Emissions de gaz à effet de serre d’ici à 2020

Sur le sujet central des émissions de gaz à effet de serre, la Suisse s’aligne sur l’Union européenne, qui est elle-même en pointe dans le domaine au niveau mondial. Elle entend réduire ses rejets de 20% d’ici à 2020 par rapport à 1990 et se dit prête à monter jusqu’à 30% «si d’autres pays industrialisés s’engagent à atteindre des objectifs comparables» et si les pays en développement entreprennent de freiner «l’augmentation de leurs rejets».

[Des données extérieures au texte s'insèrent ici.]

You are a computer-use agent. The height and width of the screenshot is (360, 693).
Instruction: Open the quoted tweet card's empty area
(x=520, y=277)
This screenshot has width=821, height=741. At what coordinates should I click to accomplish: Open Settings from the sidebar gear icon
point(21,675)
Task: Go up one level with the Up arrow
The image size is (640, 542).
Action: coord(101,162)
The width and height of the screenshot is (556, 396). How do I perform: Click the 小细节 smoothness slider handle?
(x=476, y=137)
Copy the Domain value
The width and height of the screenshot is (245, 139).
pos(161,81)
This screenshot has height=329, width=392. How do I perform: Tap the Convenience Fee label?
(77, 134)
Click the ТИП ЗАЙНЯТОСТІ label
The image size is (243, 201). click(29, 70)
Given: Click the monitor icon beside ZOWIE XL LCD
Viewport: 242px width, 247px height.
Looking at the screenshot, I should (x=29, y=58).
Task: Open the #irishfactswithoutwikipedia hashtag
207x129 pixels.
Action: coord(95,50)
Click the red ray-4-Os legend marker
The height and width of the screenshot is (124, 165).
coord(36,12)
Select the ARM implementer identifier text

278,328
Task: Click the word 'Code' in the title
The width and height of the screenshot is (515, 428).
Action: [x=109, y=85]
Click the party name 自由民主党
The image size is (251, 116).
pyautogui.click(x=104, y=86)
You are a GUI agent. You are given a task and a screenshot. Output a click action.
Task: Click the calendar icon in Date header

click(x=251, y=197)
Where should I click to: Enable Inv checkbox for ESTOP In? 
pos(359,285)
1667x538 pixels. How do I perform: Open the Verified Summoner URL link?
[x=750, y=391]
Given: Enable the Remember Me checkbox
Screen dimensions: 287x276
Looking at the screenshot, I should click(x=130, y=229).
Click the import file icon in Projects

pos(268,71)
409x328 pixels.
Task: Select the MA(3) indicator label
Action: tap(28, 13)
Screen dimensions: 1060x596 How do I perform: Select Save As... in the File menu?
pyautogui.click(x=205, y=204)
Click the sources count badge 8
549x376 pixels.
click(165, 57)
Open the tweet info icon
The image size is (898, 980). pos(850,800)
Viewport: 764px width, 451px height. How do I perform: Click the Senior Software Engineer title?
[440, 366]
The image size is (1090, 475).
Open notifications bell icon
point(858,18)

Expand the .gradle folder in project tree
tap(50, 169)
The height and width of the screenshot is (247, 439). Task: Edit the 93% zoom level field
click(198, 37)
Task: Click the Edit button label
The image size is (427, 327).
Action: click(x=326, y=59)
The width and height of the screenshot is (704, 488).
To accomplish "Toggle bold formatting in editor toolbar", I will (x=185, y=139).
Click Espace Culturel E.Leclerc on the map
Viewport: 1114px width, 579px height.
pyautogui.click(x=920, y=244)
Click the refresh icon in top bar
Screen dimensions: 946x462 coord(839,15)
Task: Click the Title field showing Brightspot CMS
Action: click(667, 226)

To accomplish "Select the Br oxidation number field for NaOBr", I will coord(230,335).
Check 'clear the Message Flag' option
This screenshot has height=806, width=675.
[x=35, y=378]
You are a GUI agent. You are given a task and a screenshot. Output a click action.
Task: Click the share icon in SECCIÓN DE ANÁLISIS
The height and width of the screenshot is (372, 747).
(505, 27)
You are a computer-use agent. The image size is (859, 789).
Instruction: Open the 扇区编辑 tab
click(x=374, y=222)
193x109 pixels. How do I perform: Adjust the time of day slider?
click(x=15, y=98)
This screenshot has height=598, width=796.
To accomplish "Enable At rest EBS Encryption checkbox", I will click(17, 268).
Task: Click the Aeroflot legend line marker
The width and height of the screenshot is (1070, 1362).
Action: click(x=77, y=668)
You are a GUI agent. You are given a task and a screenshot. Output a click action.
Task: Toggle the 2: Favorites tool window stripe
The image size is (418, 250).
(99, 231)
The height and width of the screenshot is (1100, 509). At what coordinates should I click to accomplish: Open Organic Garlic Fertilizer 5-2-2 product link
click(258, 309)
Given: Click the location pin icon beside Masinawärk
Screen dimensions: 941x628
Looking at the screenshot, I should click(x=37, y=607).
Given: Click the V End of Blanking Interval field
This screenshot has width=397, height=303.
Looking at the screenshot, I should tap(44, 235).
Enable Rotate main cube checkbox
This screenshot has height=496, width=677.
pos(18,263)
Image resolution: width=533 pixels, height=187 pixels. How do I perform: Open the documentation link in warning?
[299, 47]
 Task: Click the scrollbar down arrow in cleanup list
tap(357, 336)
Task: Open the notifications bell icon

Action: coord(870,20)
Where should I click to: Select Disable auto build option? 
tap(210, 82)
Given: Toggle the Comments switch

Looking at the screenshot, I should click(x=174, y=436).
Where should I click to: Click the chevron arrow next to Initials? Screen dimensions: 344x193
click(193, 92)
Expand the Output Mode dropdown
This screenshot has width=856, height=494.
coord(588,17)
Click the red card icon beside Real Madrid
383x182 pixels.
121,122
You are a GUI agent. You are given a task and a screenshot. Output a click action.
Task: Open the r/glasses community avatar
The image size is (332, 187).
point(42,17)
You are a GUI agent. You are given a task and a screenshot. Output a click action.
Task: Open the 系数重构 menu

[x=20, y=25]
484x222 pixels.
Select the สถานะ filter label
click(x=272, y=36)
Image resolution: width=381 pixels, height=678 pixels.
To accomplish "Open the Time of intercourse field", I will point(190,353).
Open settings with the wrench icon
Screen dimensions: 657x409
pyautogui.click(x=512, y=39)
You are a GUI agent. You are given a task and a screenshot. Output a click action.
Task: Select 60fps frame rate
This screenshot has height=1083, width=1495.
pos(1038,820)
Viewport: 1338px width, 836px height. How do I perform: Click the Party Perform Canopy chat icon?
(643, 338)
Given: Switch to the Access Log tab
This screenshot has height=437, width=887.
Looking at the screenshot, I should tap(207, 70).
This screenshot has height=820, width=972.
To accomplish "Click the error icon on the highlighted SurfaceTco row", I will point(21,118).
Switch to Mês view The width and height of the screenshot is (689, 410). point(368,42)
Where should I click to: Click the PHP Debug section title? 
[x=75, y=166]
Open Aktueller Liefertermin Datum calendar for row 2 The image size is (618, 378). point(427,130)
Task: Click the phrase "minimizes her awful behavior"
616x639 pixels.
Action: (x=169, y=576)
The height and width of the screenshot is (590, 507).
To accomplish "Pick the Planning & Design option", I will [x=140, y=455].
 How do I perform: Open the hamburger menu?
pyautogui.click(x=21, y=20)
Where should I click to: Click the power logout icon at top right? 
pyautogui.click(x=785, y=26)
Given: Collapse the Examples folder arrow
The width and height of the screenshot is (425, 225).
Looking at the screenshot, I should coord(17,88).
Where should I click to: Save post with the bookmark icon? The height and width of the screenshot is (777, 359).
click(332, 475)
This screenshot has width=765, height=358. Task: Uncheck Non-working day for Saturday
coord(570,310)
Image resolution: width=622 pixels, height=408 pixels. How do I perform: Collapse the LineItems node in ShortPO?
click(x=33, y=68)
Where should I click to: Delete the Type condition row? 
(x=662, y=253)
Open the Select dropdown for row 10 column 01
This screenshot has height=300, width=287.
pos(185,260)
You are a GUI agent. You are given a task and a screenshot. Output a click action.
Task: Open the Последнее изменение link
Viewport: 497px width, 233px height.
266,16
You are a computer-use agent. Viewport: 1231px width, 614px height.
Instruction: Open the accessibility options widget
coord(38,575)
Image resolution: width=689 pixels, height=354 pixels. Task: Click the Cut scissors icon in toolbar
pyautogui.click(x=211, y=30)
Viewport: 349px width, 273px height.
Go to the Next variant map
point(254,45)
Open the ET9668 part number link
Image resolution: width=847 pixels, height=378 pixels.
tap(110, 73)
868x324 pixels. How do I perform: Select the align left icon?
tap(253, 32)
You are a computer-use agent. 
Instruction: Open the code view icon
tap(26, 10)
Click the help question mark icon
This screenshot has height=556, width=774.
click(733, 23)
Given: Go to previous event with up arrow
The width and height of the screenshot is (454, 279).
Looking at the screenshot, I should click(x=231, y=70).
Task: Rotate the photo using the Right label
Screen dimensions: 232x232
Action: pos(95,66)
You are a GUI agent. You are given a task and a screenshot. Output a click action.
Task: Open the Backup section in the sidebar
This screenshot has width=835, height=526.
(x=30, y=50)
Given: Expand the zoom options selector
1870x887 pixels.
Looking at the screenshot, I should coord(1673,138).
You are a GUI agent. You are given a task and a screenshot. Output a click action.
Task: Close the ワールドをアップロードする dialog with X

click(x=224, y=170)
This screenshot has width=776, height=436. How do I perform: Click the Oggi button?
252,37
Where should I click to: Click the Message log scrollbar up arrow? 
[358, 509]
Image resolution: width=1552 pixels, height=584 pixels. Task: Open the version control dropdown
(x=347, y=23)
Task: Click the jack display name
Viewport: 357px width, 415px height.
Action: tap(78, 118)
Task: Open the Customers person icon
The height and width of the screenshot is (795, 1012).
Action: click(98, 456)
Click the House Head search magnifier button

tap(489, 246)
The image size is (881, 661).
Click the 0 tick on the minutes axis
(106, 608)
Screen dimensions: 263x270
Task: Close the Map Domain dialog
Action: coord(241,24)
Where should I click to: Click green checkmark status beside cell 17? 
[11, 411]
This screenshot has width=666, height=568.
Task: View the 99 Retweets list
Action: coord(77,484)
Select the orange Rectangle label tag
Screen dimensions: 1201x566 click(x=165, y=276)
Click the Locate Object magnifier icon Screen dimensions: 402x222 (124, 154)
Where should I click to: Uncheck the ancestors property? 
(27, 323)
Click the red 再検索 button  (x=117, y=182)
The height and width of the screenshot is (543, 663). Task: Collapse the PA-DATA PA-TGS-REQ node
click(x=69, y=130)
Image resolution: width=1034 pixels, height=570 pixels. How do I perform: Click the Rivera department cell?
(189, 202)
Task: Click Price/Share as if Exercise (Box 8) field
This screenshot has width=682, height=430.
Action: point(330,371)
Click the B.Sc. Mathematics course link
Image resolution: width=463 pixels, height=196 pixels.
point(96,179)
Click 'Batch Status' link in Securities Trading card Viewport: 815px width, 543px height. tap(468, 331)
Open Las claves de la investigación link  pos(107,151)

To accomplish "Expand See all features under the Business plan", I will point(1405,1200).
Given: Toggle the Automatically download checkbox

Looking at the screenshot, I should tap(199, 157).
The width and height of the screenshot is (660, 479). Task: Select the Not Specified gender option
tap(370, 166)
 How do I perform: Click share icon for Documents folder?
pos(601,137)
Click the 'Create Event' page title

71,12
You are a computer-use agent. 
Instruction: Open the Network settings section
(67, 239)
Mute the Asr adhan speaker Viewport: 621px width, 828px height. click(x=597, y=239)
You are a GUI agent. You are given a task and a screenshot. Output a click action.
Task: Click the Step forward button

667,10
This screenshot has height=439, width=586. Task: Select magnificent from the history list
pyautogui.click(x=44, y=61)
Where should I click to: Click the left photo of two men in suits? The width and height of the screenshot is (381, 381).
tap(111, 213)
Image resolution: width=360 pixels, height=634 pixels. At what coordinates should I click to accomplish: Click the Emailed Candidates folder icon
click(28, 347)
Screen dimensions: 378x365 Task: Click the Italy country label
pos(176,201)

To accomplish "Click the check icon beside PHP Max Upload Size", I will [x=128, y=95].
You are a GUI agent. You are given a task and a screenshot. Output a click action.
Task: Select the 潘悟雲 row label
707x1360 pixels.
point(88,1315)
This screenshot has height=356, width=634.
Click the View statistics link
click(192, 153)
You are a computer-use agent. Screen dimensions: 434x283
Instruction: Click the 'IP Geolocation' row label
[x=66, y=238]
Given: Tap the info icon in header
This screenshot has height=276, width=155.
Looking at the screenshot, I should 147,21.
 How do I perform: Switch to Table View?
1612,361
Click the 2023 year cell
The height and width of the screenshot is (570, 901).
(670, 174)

Emissions de gaz à effet de serre d’ici à 2050

Dans l’esprit du Conseil fédéral, les mesures à court terme, celles qui concernent la période 2013-2020, représentent le prolongement des engagements du Protocole de Kyoto. Au-delà, dans les trente années qui suivent, s’ouvre une nouvelle phase où des objectifs nettement plus ambitieux doivent s’imposer sous le titre de «vision commune». La Suisse considère que le réchauffement global ne devra pas dépasser les 2° C. Pour y parvenir, elle s’engage à réduire ses émissions d’«au moins 50% d’ici à 2050» et se déclare disposée à revoir l’objectif à la hausse, jusqu’à 85%, «si des découvertes scientifiques en laissent entrevoir la possibilité». La formule permet de voir venir…

Préservation des forêts

Une partie importante des émissions de gaz à effet de serre, 17% au moins, est due à la déforestation dans les pays en développement et émergents. Il paraît donc impossible d’atteindre l’objectif des 2° C sans tenir compte de ce problème particulier. La Suisse souhaite que tout futur accord climatique inclue des mesures d’aide aux pays pauvres censés préserver leurs forêts.

Transferts de technologie

On ne peut pas demander aux pays en développement de passer à une économie verte sans leur donner les moyens de le faire. Et d’abord les moyens techniques. La Suisse abonde dans ce sens mais agit aussi en sa qualité de «site de recherche et de technologies». Elle soutient le développement et le transfert de technologies respectueuses de l’environnement mais attend tout aussi clairement des pays bénéficiaires qu’ils «créent des conditions propices» à ce genre d’opérations, notamment en s’engageant à protéger la propriété intellectuelle.

Aide financière

La réduction des émissions de gaz à effet de serre ainsi que l’adaptation aux changements climatiques coûteront très cher à la communauté internationale, soit entre 100 et plusieurs centaines de milliards de francs par an. Comment percevoir ces sommes et comment les distribuer? «La discussion portera entre autres sur l’obtention de fonds selon le principe du pollueur-payeur […] ou par des taxes sur l’échange de certificats d’émission», prévoit le Conseil fédéral. La Suisse défend la première option, en proposant un impôt planétaire sur le CO2.